見過ごされてきた動物寄生者:目立つヤツと目立たないヤツ

片平浩孝(北大・地環研)

我が国における宿主—寄生者関係の研究は、これまで医・獣医学や農・水産学といった応用分野を中心に発展してきた。寄生者は病気を引き起こす病原体の一つとみなされ、問題発生時に的確な対策を講じるための研究に現在も多大な労力が費やされている。蓄積された知識は主に、人および人類が直接利用する生物の死亡要因やコストとなる寄生種に関するものであり、時には防除や制御に成功するなどの様々な成果があげられてきた。

一方で、生態系内における宿主—寄生者関係に目を向けると、これまでの関心の低さや研究者不足とも相まって、未だ多くが手つかずのままである。
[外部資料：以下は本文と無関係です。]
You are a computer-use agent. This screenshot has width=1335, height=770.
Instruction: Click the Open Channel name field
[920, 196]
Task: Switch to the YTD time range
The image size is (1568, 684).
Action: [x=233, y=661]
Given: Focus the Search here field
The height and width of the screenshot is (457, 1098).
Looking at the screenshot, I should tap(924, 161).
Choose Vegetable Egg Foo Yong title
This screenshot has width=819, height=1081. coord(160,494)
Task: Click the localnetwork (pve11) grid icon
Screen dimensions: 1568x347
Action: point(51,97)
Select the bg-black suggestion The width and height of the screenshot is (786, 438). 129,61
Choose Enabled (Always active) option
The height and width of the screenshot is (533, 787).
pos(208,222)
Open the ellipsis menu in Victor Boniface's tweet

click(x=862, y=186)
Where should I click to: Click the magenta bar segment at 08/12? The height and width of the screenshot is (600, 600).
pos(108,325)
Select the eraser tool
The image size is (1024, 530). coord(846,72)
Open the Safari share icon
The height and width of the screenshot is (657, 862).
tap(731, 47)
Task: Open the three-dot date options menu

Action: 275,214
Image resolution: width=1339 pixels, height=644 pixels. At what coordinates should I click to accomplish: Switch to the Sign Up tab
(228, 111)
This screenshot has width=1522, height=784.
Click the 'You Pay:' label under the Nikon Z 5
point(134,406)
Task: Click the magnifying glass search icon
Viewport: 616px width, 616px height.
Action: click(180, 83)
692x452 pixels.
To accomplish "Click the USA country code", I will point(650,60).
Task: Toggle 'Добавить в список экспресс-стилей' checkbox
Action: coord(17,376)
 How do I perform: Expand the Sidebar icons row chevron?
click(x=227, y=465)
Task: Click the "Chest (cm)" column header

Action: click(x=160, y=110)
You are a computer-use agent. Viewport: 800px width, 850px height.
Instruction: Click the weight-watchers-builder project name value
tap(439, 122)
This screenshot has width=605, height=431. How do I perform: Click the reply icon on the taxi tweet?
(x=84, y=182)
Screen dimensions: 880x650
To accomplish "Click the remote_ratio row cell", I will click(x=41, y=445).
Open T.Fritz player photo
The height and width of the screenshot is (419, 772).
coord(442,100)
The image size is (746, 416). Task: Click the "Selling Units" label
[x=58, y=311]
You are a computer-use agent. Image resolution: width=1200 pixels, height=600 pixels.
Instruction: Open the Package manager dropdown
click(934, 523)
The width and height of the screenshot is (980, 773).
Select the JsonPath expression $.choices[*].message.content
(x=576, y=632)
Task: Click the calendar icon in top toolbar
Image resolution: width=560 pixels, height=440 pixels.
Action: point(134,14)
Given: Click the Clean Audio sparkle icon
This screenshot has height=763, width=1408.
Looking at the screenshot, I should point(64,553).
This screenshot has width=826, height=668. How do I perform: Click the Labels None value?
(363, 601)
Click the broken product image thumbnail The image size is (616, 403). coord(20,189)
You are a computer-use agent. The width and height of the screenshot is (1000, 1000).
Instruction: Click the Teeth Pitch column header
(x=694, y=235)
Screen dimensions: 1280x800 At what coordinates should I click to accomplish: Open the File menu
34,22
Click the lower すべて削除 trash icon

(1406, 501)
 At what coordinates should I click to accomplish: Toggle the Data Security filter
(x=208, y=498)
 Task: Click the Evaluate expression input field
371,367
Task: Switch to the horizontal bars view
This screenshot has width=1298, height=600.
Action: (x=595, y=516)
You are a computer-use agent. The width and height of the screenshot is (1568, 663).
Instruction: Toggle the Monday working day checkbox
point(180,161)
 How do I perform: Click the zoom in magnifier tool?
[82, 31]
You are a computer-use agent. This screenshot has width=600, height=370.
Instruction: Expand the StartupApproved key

宿主と寄生者が密接に結びついた特異的関係や宿主操作など興味深い現象が少ないながらも報告されているが、実際の野外において、こうした強い関係性を示す寄生種は少数派であり、寄生者群集を構成する大部分は宿主との相互作用を検出するのが困難であるなど、言わば目立たずひっそりと生活している場合がよく見受けられる。

本集会題目にある”Parasite Ecosystem(生態系寄生生物学)”の発展のためには、宿主に対して強い影響力を示す寄生種のみならず、こうした目立たない種に関する理解が必要不可欠である。これを踏まえたうえで、本講演では、魚類寄生虫群集を例に、多様性研究の現状および食物網の中で維持される多様性パターンについて紹介する。加えて、寄生虫研究者側の視点から、専門分野をまたいでどのように生態学者側と協力体制を整え、貢献していくことができるか、特に、データの提供・公開手法についてEcology誌(Data Papers)における取り組みを交えつつ検討したい。